>>>
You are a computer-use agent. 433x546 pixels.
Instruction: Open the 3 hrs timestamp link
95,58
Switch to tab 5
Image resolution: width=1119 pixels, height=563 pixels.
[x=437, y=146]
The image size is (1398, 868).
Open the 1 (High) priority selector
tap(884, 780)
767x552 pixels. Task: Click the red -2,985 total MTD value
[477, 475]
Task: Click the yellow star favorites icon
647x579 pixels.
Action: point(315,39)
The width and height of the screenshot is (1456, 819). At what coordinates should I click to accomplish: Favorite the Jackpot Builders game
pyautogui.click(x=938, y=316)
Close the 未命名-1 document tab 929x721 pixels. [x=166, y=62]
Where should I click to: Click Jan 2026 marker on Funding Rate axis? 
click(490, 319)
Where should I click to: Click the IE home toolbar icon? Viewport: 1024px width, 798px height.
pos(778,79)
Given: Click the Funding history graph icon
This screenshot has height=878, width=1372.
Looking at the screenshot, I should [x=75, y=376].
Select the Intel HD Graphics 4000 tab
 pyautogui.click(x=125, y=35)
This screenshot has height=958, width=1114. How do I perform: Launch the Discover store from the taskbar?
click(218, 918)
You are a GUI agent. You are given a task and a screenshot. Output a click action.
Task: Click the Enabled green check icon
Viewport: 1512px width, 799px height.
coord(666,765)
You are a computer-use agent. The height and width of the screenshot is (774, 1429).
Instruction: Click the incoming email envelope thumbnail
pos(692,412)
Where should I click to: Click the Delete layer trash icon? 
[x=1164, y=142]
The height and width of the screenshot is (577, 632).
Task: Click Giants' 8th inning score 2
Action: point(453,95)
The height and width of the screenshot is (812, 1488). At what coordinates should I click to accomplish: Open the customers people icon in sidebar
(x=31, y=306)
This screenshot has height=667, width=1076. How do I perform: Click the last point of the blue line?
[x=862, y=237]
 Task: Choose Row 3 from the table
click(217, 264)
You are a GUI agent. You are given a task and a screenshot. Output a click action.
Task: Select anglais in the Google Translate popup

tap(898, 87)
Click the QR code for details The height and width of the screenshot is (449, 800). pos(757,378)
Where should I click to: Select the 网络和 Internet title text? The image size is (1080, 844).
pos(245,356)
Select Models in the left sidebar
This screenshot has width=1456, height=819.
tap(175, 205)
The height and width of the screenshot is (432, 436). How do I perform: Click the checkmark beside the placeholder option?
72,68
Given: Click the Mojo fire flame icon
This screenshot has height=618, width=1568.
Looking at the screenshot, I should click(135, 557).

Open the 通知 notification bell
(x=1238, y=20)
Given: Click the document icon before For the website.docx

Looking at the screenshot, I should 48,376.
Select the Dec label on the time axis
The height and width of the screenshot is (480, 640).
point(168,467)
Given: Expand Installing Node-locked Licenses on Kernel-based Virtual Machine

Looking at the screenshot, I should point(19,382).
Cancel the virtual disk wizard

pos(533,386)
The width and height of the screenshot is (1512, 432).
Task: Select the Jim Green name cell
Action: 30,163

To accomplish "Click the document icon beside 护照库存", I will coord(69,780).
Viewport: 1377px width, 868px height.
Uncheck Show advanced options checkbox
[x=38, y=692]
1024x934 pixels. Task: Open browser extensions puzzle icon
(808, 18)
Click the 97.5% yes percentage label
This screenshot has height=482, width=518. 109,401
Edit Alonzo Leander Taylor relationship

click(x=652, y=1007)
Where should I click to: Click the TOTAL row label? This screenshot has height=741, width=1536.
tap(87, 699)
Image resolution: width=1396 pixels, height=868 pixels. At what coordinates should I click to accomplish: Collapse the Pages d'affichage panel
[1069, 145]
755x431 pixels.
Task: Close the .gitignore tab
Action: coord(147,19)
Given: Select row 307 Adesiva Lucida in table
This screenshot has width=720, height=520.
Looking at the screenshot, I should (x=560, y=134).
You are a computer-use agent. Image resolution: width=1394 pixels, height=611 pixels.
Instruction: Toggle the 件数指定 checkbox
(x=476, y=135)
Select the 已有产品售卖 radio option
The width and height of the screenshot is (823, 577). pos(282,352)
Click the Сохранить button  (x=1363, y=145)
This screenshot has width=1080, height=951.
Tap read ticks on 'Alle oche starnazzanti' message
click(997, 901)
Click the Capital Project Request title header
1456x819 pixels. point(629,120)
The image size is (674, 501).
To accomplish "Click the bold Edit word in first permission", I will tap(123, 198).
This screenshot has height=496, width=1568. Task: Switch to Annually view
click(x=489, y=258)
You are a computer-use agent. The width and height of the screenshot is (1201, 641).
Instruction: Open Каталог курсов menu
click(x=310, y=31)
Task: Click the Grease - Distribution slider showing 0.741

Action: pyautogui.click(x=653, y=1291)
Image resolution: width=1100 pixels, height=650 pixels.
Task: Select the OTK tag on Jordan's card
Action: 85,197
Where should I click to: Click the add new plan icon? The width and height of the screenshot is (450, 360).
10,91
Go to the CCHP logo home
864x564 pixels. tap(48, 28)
<<<
Task details:
Rewrite all of the records above, replacing "Delete layer" with "Remove layer" and leaving everything else the same.

Solution to the problem:
You are a computer-use agent. 433x546 pixels.
Instruction: Open the 3 hrs timestamp link
95,58
Switch to tab 5
Image resolution: width=1119 pixels, height=563 pixels.
[x=437, y=146]
The image size is (1398, 868).
Open the 1 (High) priority selector
tap(884, 780)
767x552 pixels. Task: Click the red -2,985 total MTD value
[477, 475]
Task: Click the yellow star favorites icon
647x579 pixels.
Action: point(315,39)
The width and height of the screenshot is (1456, 819). At what coordinates should I click to accomplish: Favorite the Jackpot Builders game
pyautogui.click(x=938, y=316)
Close the 未命名-1 document tab 929x721 pixels. [x=166, y=62]
Where should I click to: Click Jan 2026 marker on Funding Rate axis? 
click(490, 319)
Where should I click to: Click the IE home toolbar icon? Viewport: 1024px width, 798px height.
pos(778,79)
Given: Click the Funding history graph icon
This screenshot has height=878, width=1372.
Looking at the screenshot, I should [x=75, y=376].
Select the Intel HD Graphics 4000 tab
 pyautogui.click(x=125, y=35)
This screenshot has height=958, width=1114. How do I perform: Launch the Discover store from the taskbar?
click(218, 918)
You are a GUI agent. You are given a task and a screenshot. Output a click action.
Task: Click the Enabled green check icon
Viewport: 1512px width, 799px height.
coord(666,765)
You are a computer-use agent. The height and width of the screenshot is (774, 1429).
Instruction: Click the incoming email envelope thumbnail
pos(692,412)
Where should I click to: Click the Remove layer trash icon? 
[x=1164, y=142]
The height and width of the screenshot is (577, 632).
Task: Click Giants' 8th inning score 2
Action: point(453,95)
The height and width of the screenshot is (812, 1488). At what coordinates should I click to accomplish: Open the customers people icon in sidebar
(x=31, y=306)
This screenshot has height=667, width=1076. How do I perform: Click the last point of the blue line?
[x=862, y=237]
 Task: Choose Row 3 from the table
click(217, 264)
You are a GUI agent. You are given a task and a screenshot. Output a click action.
Task: Select anglais in the Google Translate popup

tap(898, 87)
Click the QR code for details The height and width of the screenshot is (449, 800). pos(757,378)
Where should I click to: Select the 网络和 Internet title text? The image size is (1080, 844).
pos(245,356)
Select Models in the left sidebar
This screenshot has width=1456, height=819.
tap(175, 205)
The height and width of the screenshot is (432, 436). How do I perform: Click the checkmark beside the placeholder option?
72,68
Given: Click the Mojo fire flame icon
This screenshot has height=618, width=1568.
Looking at the screenshot, I should click(135, 557).

Open the 通知 notification bell
(x=1238, y=20)
Given: Click the document icon before For the website.docx

Looking at the screenshot, I should 48,376.
Select the Dec label on the time axis
The height and width of the screenshot is (480, 640).
point(168,467)
Given: Expand Installing Node-locked Licenses on Kernel-based Virtual Machine

Looking at the screenshot, I should point(19,382).
Cancel the virtual disk wizard

pos(533,386)
The width and height of the screenshot is (1512, 432).
Task: Select the Jim Green name cell
Action: 30,163

To accomplish "Click the document icon beside 护照库存", I will coord(69,780).
Viewport: 1377px width, 868px height.
Uncheck Show advanced options checkbox
[x=38, y=692]
1024x934 pixels. Task: Open browser extensions puzzle icon
(808, 18)
Click the 97.5% yes percentage label
This screenshot has height=482, width=518. 109,401
Edit Alonzo Leander Taylor relationship

click(x=652, y=1007)
Where should I click to: Click the TOTAL row label? This screenshot has height=741, width=1536.
tap(87, 699)
Image resolution: width=1396 pixels, height=868 pixels. At what coordinates should I click to accomplish: Collapse the Pages d'affichage panel
[1069, 145]
755x431 pixels.
Task: Close the .gitignore tab
Action: coord(147,19)
Given: Select row 307 Adesiva Lucida in table
This screenshot has width=720, height=520.
Looking at the screenshot, I should (x=560, y=134).
You are a computer-use agent. Image resolution: width=1394 pixels, height=611 pixels.
Instruction: Toggle the 件数指定 checkbox
(x=476, y=135)
Select the 已有产品售卖 radio option
The width and height of the screenshot is (823, 577). pos(282,352)
Click the Сохранить button  (x=1363, y=145)
This screenshot has width=1080, height=951.
Tap read ticks on 'Alle oche starnazzanti' message
click(997, 901)
Click the Capital Project Request title header
1456x819 pixels. point(629,120)
The image size is (674, 501).
To accomplish "Click the bold Edit word in first permission", I will tap(123, 198).
This screenshot has height=496, width=1568. Task: Switch to Annually view
click(x=489, y=258)
You are a computer-use agent. The width and height of the screenshot is (1201, 641).
Instruction: Open Каталог курсов menu
click(x=310, y=31)
Task: Click the Grease - Distribution slider showing 0.741

Action: pyautogui.click(x=653, y=1291)
Image resolution: width=1100 pixels, height=650 pixels.
Task: Select the OTK tag on Jordan's card
Action: 85,197
Where should I click to: Click the add new plan icon? The width and height of the screenshot is (450, 360).
10,91
Go to the CCHP logo home
864x564 pixels. tap(48, 28)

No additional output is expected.